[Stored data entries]
• • • • • • •
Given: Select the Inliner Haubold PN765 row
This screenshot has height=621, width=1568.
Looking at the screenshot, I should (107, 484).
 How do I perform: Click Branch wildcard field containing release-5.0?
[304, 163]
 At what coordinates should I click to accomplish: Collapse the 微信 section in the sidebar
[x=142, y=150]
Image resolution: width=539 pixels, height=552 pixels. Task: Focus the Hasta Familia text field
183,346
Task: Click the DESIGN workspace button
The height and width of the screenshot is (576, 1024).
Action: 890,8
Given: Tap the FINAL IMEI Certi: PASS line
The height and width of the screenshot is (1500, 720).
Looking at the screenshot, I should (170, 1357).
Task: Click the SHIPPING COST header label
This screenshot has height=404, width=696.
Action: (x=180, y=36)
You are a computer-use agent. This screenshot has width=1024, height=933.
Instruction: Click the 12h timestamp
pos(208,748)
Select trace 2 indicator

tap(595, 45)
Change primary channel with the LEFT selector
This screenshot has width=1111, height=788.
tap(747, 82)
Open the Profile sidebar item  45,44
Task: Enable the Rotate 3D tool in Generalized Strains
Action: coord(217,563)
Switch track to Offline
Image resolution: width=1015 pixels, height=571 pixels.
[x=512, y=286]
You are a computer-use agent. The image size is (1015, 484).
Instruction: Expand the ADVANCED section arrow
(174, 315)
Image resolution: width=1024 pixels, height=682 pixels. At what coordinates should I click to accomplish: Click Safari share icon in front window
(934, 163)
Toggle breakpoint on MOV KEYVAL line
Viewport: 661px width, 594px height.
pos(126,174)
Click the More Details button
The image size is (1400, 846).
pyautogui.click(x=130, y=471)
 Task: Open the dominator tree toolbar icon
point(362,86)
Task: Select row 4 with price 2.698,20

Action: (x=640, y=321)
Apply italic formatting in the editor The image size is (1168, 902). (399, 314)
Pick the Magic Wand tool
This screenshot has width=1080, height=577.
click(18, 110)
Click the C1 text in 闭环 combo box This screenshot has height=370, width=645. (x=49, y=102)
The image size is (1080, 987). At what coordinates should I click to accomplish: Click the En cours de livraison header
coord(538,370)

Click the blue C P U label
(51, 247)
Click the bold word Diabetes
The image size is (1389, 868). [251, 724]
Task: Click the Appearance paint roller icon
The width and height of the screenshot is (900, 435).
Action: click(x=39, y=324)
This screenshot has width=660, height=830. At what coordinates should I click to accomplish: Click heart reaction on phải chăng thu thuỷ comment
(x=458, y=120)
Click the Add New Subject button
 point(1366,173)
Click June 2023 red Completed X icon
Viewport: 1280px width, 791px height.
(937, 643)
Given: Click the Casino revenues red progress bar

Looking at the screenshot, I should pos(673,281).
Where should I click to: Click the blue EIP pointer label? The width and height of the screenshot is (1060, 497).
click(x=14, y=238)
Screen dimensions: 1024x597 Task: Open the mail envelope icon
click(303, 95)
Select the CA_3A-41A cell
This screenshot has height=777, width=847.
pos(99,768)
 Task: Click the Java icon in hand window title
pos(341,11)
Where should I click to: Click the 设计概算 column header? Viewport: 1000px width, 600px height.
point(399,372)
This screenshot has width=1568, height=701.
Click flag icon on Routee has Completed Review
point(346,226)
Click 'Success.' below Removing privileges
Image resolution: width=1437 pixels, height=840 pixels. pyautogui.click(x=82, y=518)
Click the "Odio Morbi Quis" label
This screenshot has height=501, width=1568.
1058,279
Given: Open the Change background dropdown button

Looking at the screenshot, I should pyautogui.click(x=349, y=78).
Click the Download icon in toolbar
• • • • • • •
Reproduce the entries in full, exactly as written.

Given: Select the Inliner Haubold PN765 row
This screenshot has height=621, width=1568.
Looking at the screenshot, I should (107, 484).
 How do I perform: Click Branch wildcard field containing release-5.0?
[304, 163]
 At what coordinates should I click to accomplish: Collapse the 微信 section in the sidebar
[x=142, y=150]
Image resolution: width=539 pixels, height=552 pixels. Task: Focus the Hasta Familia text field
183,346
Task: Click the DESIGN workspace button
The height and width of the screenshot is (576, 1024).
Action: 890,8
Given: Tap the FINAL IMEI Certi: PASS line
The height and width of the screenshot is (1500, 720).
Looking at the screenshot, I should (170, 1357).
Task: Click the SHIPPING COST header label
This screenshot has height=404, width=696.
Action: (x=180, y=36)
You are a computer-use agent. This screenshot has width=1024, height=933.
Instruction: Click the 12h timestamp
pos(208,748)
Select trace 2 indicator

tap(595, 45)
Change primary channel with the LEFT selector
This screenshot has width=1111, height=788.
tap(747, 82)
Open the Profile sidebar item  45,44
Task: Enable the Rotate 3D tool in Generalized Strains
Action: coord(217,563)
Switch track to Offline
Image resolution: width=1015 pixels, height=571 pixels.
[x=512, y=286]
You are a computer-use agent. The image size is (1015, 484).
Instruction: Expand the ADVANCED section arrow
(174, 315)
Image resolution: width=1024 pixels, height=682 pixels. At what coordinates should I click to accomplish: Click Safari share icon in front window
(934, 163)
Toggle breakpoint on MOV KEYVAL line
Viewport: 661px width, 594px height.
pos(126,174)
Click the More Details button
The image size is (1400, 846).
pyautogui.click(x=130, y=471)
 Task: Open the dominator tree toolbar icon
point(362,86)
Task: Select row 4 with price 2.698,20

Action: (x=640, y=321)
Apply italic formatting in the editor The image size is (1168, 902). (399, 314)
Pick the Magic Wand tool
This screenshot has width=1080, height=577.
click(18, 110)
Click the C1 text in 闭环 combo box This screenshot has height=370, width=645. (x=49, y=102)
The image size is (1080, 987). At what coordinates should I click to accomplish: Click the En cours de livraison header
coord(538,370)

Click the blue C P U label
(51, 247)
Click the bold word Diabetes
The image size is (1389, 868). [251, 724]
Task: Click the Appearance paint roller icon
The width and height of the screenshot is (900, 435).
Action: click(x=39, y=324)
This screenshot has width=660, height=830. At what coordinates should I click to accomplish: Click heart reaction on phải chăng thu thuỷ comment
(x=458, y=120)
Click the Add New Subject button
 point(1366,173)
Click June 2023 red Completed X icon
Viewport: 1280px width, 791px height.
(937, 643)
Given: Click the Casino revenues red progress bar

Looking at the screenshot, I should pos(673,281).
Where should I click to: Click the blue EIP pointer label? The width and height of the screenshot is (1060, 497).
click(x=14, y=238)
Screen dimensions: 1024x597 Task: Open the mail envelope icon
click(303, 95)
Select the CA_3A-41A cell
This screenshot has height=777, width=847.
pos(99,768)
 Task: Click the Java icon in hand window title
pos(341,11)
Where should I click to: Click the 设计概算 column header? Viewport: 1000px width, 600px height.
point(399,372)
This screenshot has width=1568, height=701.
Click flag icon on Routee has Completed Review
point(346,226)
Click 'Success.' below Removing privileges
Image resolution: width=1437 pixels, height=840 pixels. pyautogui.click(x=82, y=518)
Click the "Odio Morbi Quis" label
This screenshot has height=501, width=1568.
1058,279
Given: Open the Change background dropdown button

Looking at the screenshot, I should pyautogui.click(x=349, y=78).
Click the Download icon in toolbar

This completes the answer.